**WORK INSTRUCTIONS:** Start at the line with "Task: Click the Travel / Practice breadcrumb" and print every line through the end of the material below. Keep it exact and free of pictures.
[SOURCE INFORMATION — start]
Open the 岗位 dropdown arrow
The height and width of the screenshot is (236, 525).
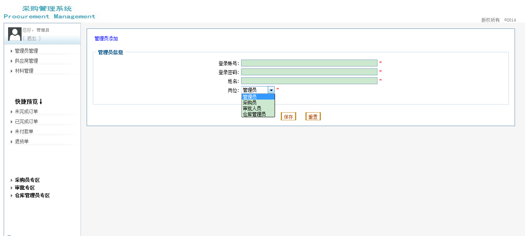(x=271, y=90)
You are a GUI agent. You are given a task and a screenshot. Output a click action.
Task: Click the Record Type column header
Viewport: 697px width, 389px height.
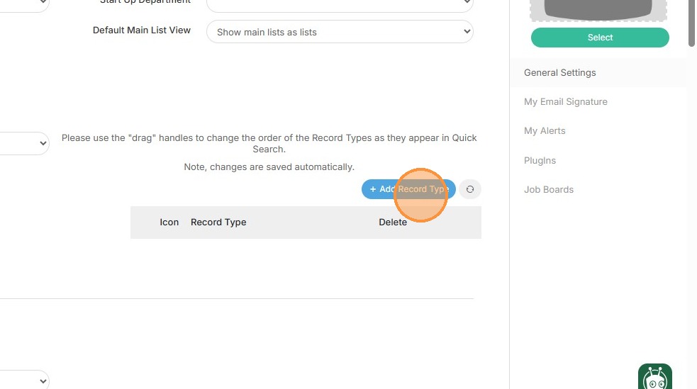(218, 222)
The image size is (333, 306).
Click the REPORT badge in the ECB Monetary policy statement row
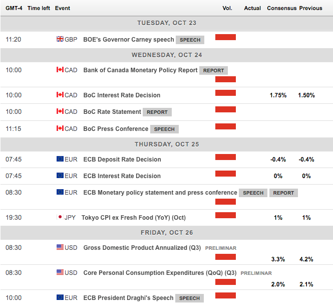pyautogui.click(x=284, y=193)
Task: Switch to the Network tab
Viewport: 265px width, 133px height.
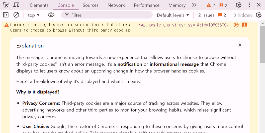Action: 116,5
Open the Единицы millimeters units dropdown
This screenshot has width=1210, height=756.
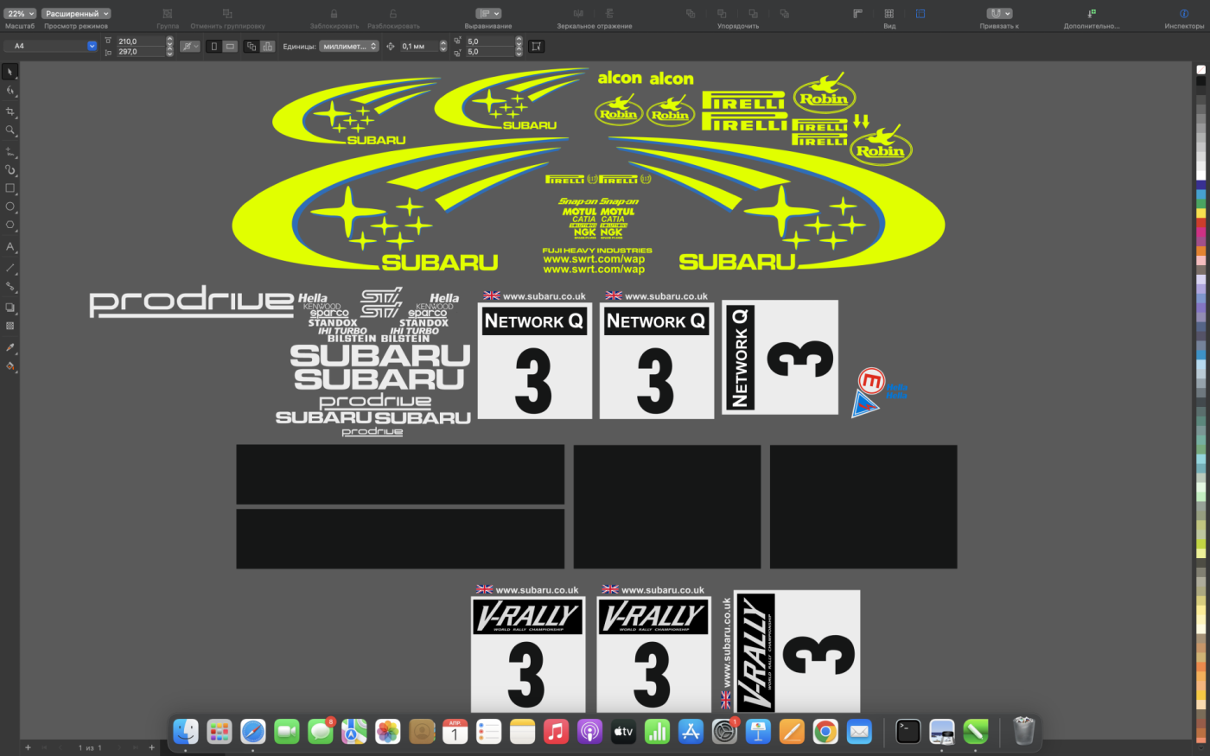point(349,47)
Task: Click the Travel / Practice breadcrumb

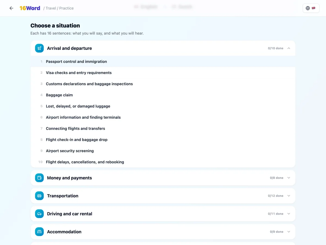Action: pos(58,8)
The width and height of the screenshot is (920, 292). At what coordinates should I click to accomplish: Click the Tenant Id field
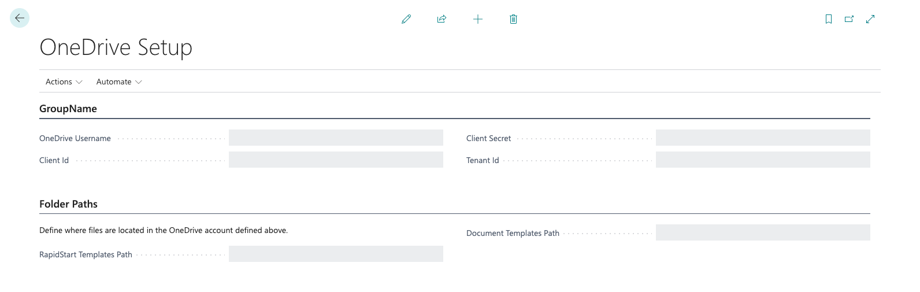763,160
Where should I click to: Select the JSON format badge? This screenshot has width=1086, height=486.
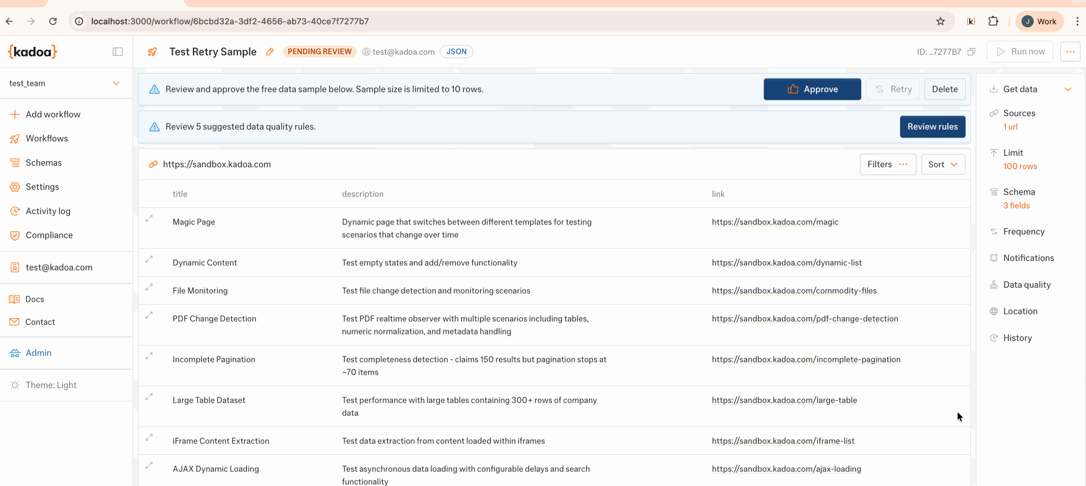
[SOURCE INFORMATION — finish]
**OUTPUT OF THE TASK:**
Task: Click the Travel / Practice breadcrumb

Action: pos(58,8)
The width and height of the screenshot is (920, 292). At what coordinates should I click to accomplish: Click the Tenant Id field
763,160
Where should I click to: Select the JSON format badge? This screenshot has width=1086, height=486.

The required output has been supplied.